ASSIGNMENT:
Transcribe exactly, please, the line bearing "750x401 pixels." and all later lines through the end of the records, with the pictures left out.

[[ DATA EXCERPTS, beginning ]]

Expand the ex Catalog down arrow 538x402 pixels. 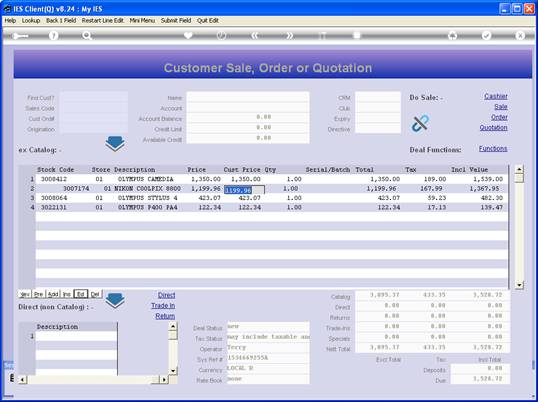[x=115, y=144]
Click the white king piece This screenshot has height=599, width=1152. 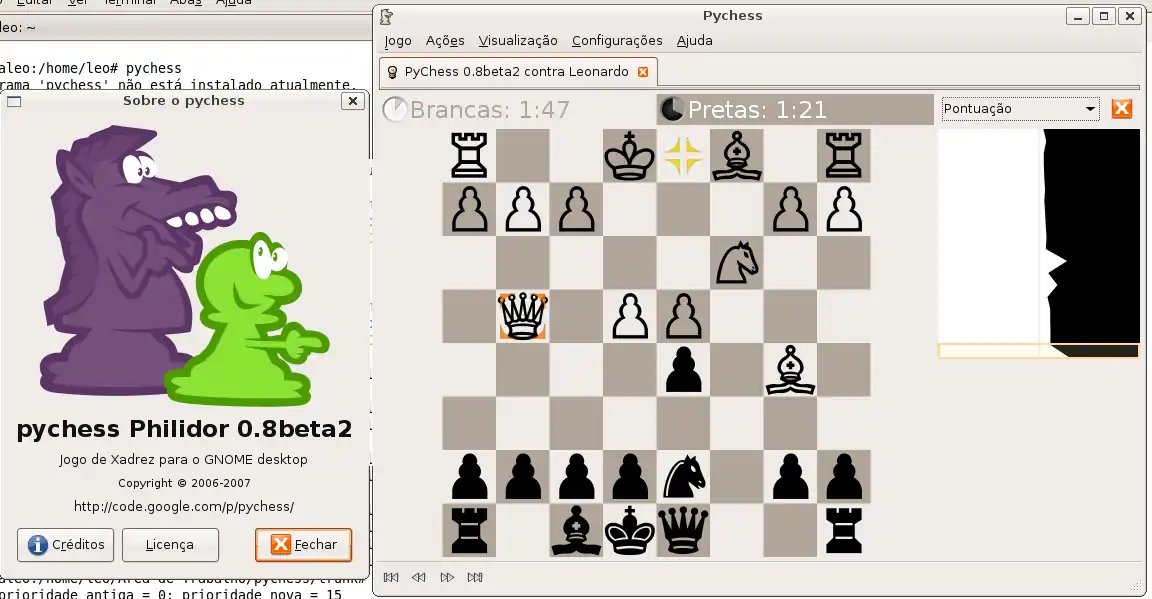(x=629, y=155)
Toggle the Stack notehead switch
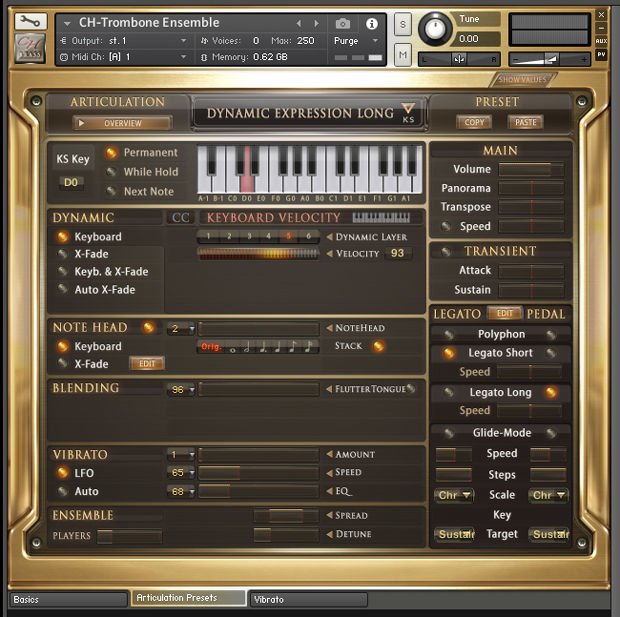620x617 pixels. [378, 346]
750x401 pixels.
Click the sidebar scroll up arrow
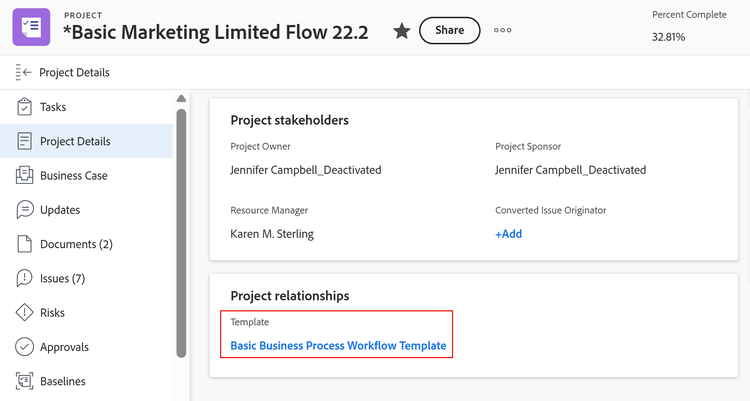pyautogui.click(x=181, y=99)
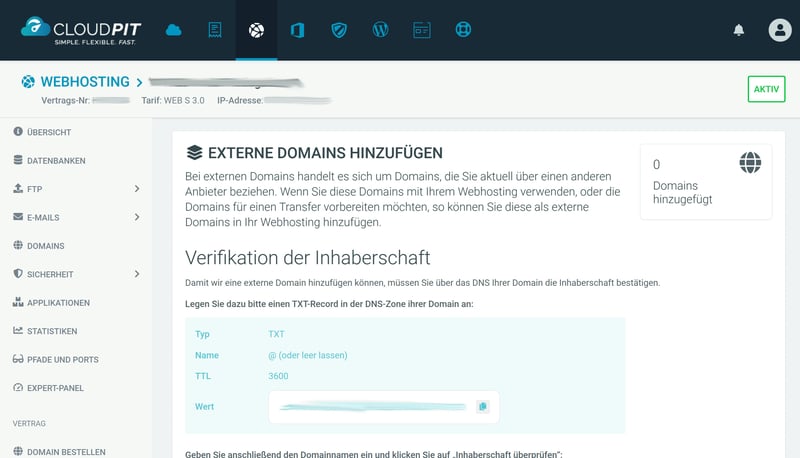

[[ DATA EXCERPTS, end ]]

WRITTEN SOLUTION:
750x401 pixels.
Click the sidebar scroll up arrow
pyautogui.click(x=181, y=99)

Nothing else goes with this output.